━━━ RECORDS PROVIDED ━━━
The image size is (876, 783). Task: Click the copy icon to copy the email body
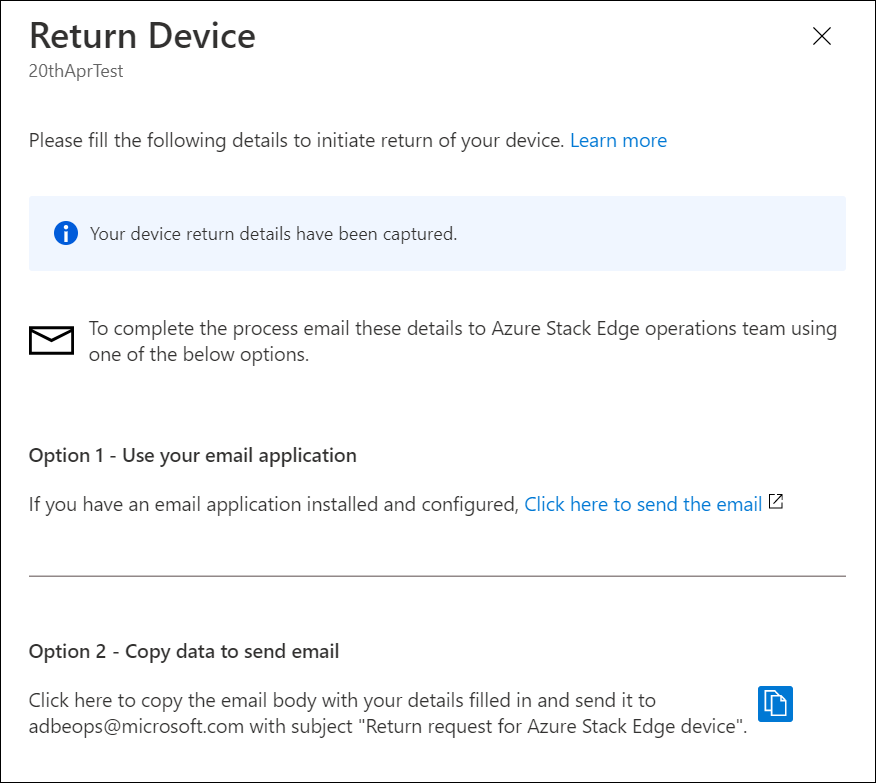click(x=775, y=704)
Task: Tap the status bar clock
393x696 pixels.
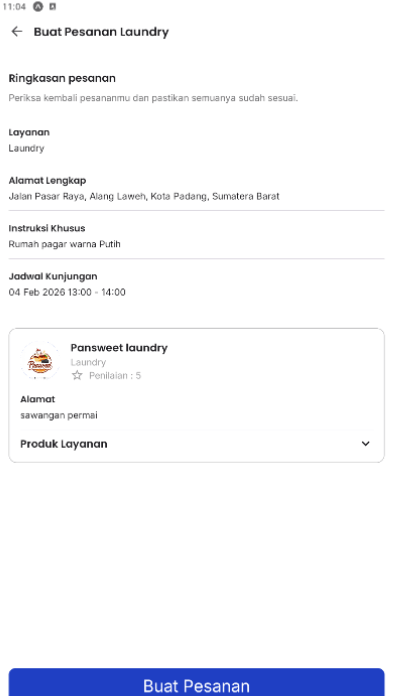Action: (14, 7)
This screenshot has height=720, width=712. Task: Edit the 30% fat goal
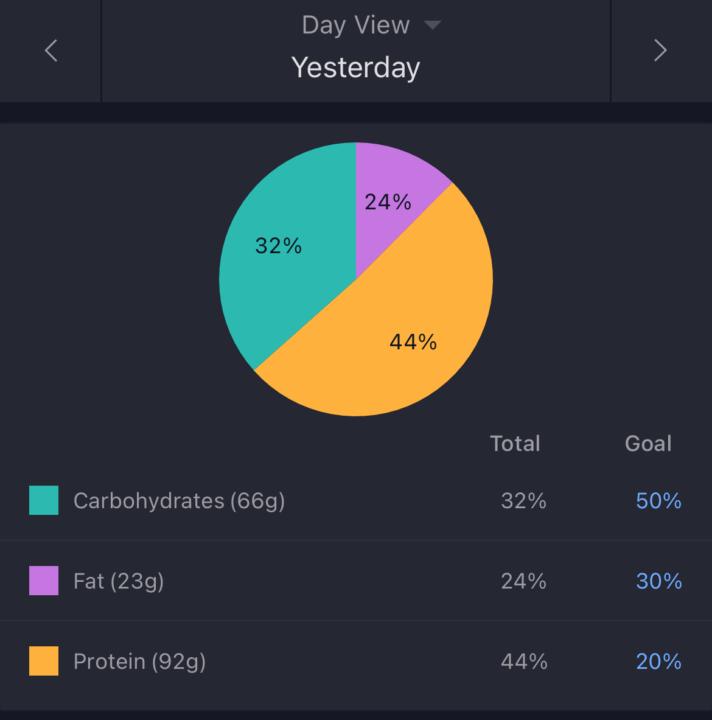pyautogui.click(x=658, y=581)
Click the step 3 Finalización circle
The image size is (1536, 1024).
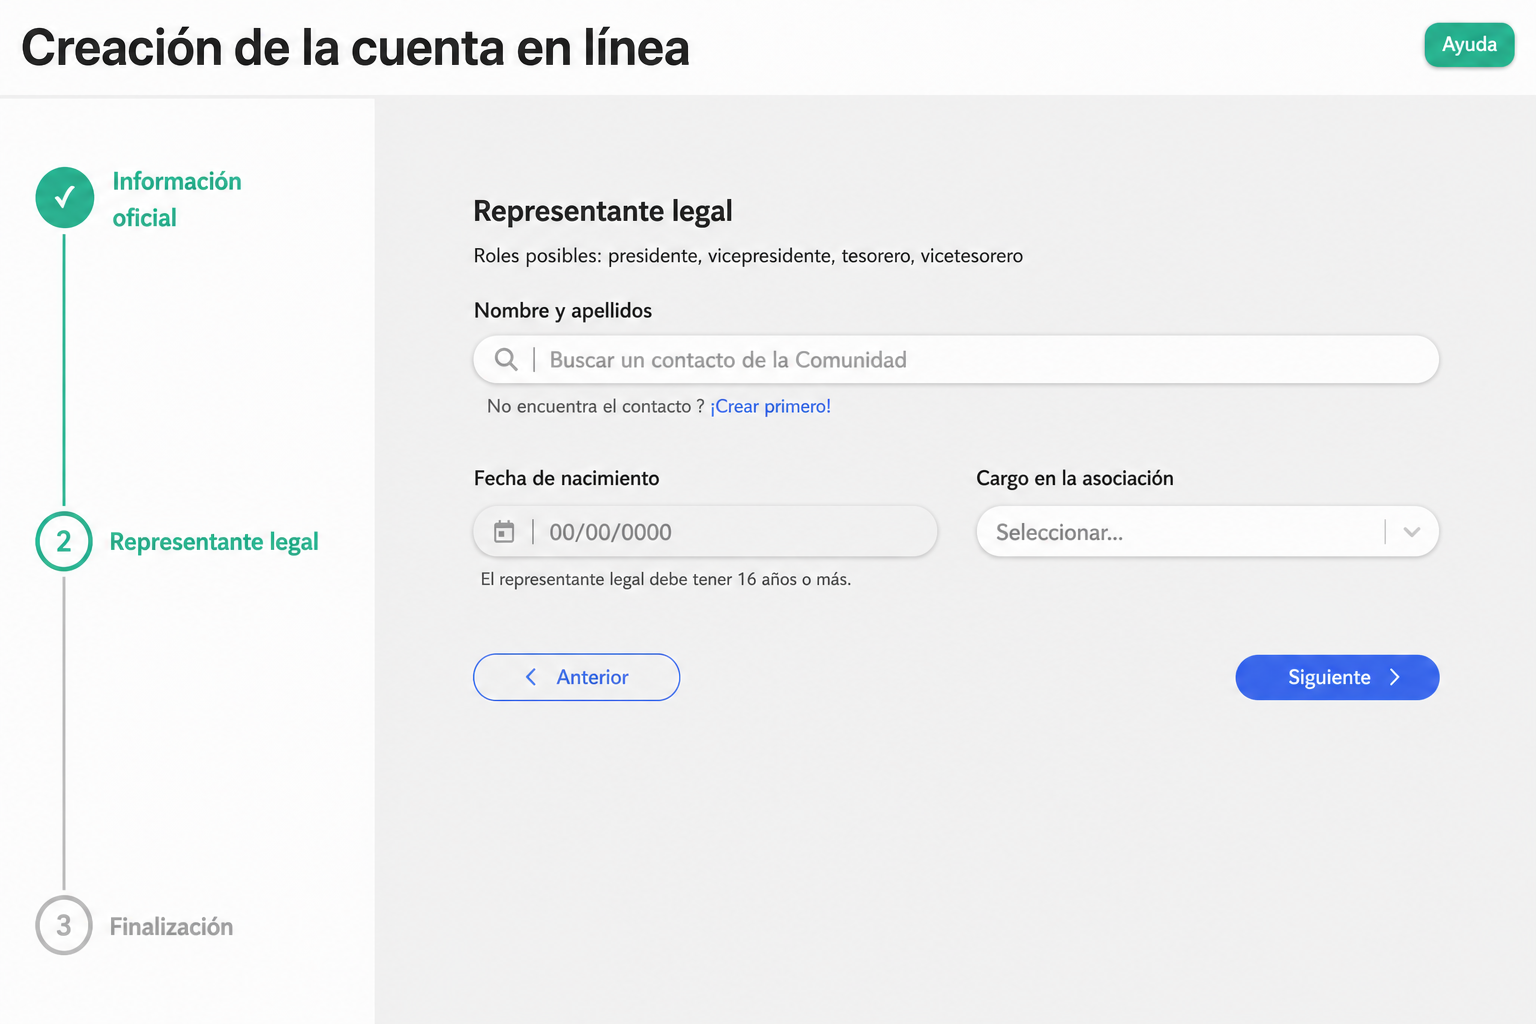click(64, 926)
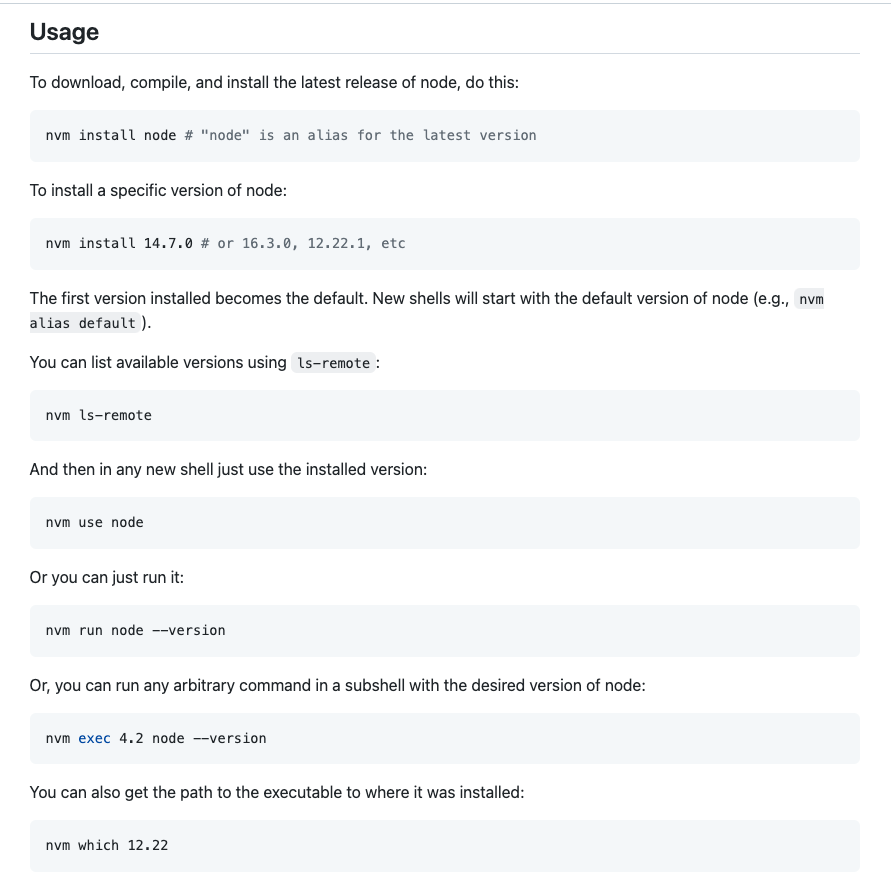Click the "To download, compile, and install" sentence
This screenshot has width=891, height=876.
274,82
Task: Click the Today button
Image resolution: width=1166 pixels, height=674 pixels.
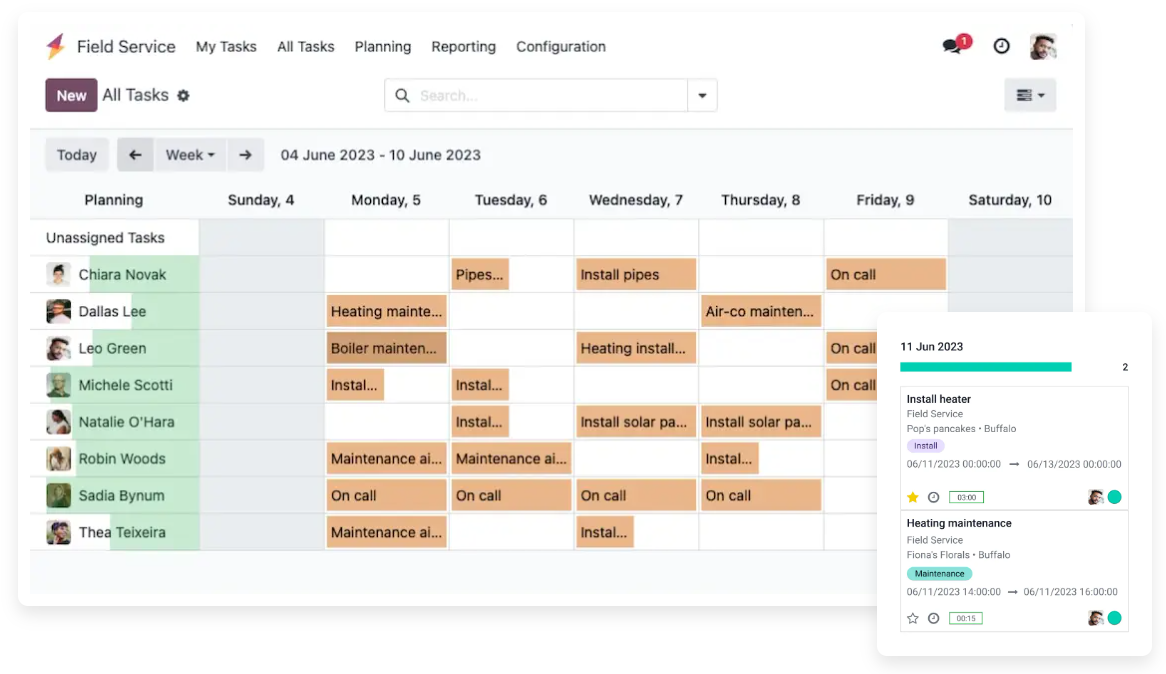Action: tap(77, 155)
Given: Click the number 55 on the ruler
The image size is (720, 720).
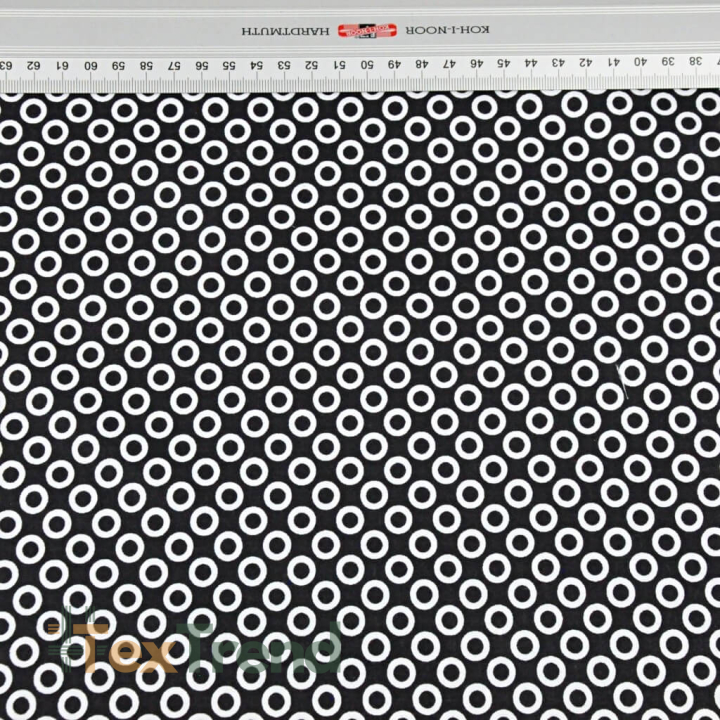Looking at the screenshot, I should point(229,65).
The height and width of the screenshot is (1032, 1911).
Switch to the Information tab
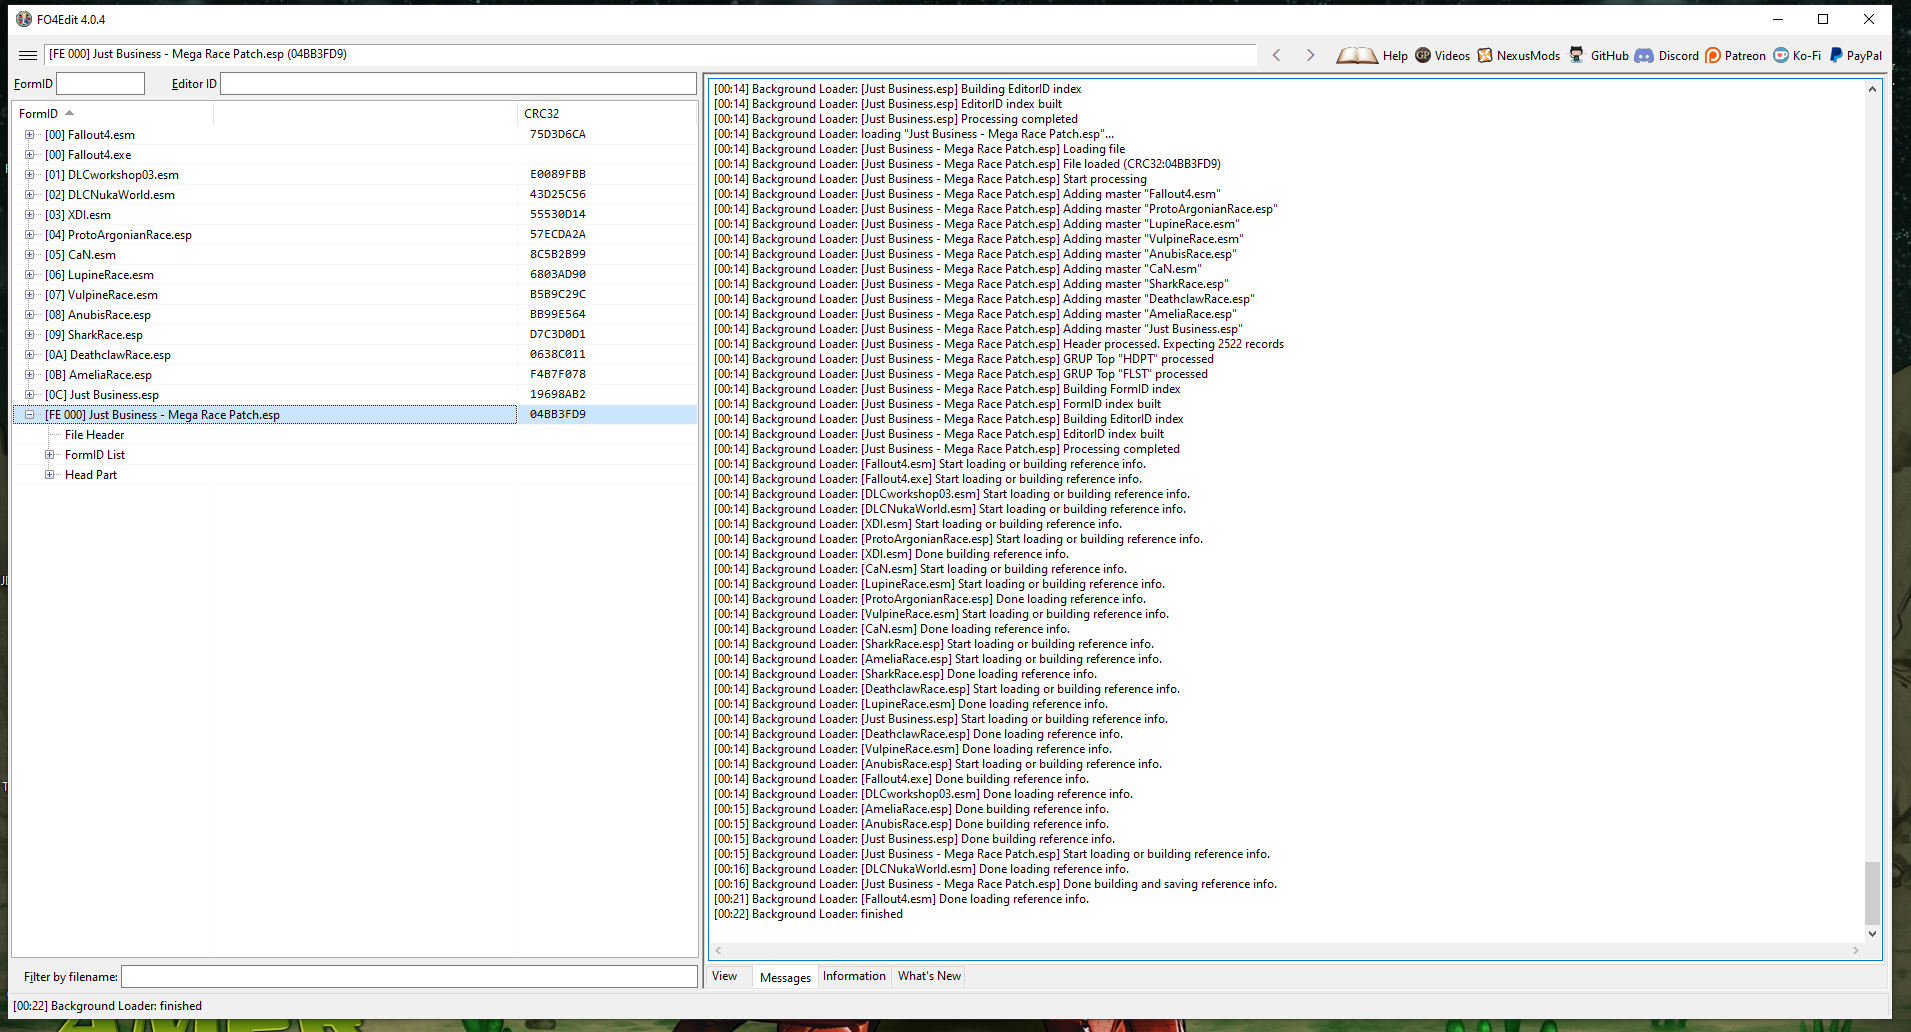[x=854, y=976]
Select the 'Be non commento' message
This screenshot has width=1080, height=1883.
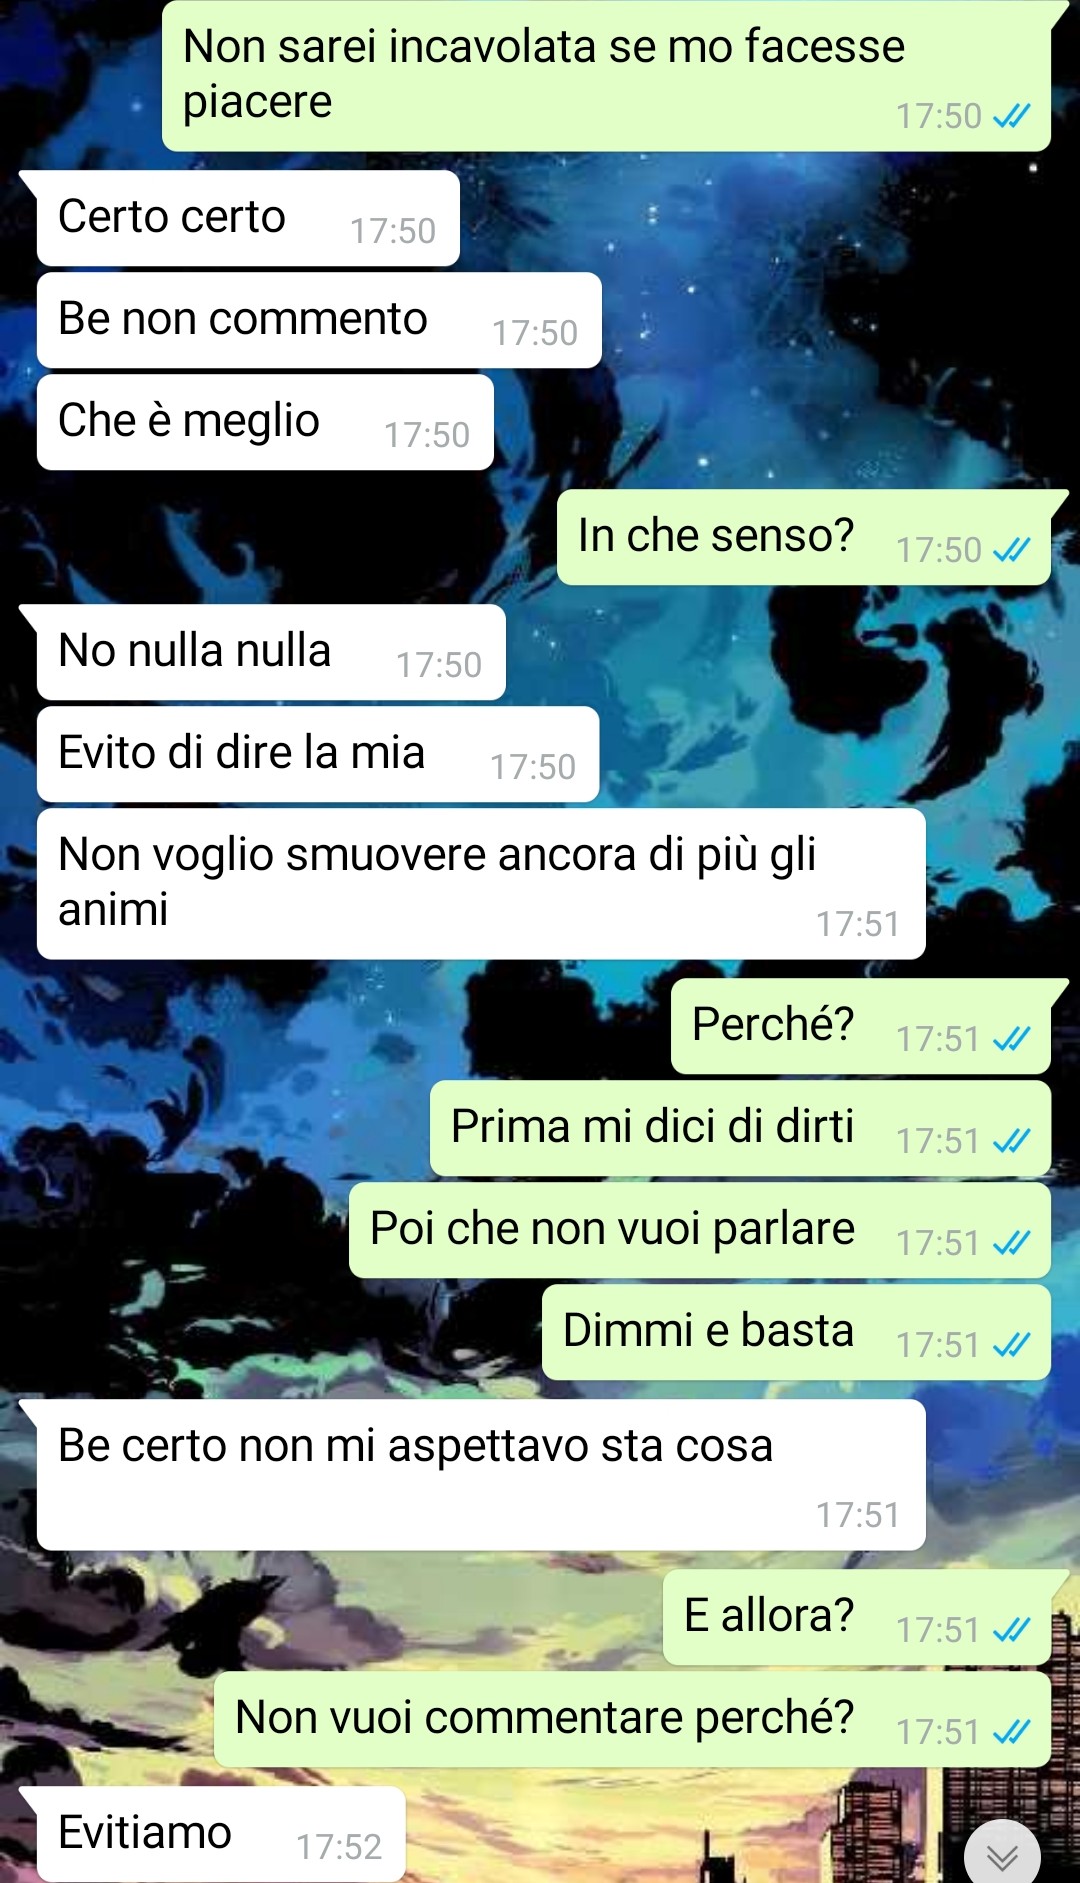pyautogui.click(x=319, y=320)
━━━
ACTIVITY:
All entries above should be printed exactly, though without their pictures.

SOLUTION FOR THIS PROBLEM:
The image size is (876, 783). Task: Click the copy icon to copy the email body
click(x=775, y=704)
Task: Tap the status bar clock
393x696 pixels.
Action: (14, 7)
This screenshot has height=720, width=712. Task: Edit the 30% fat goal
pyautogui.click(x=658, y=581)
Click the step 3 Finalización circle
The image size is (1536, 1024).
click(64, 926)
Click the "To download, compile, and install" sentence
This screenshot has width=891, height=876.
274,82
Task: Click the Today button
Image resolution: width=1166 pixels, height=674 pixels.
Action: tap(77, 155)
Given: Click the number 55 on the ruler
The image size is (720, 720).
Looking at the screenshot, I should point(229,65).
The height and width of the screenshot is (1032, 1911).
Switch to the Information tab
[x=854, y=976]
Select the 'Be non commento' message
This screenshot has width=1080, height=1883.
pyautogui.click(x=319, y=320)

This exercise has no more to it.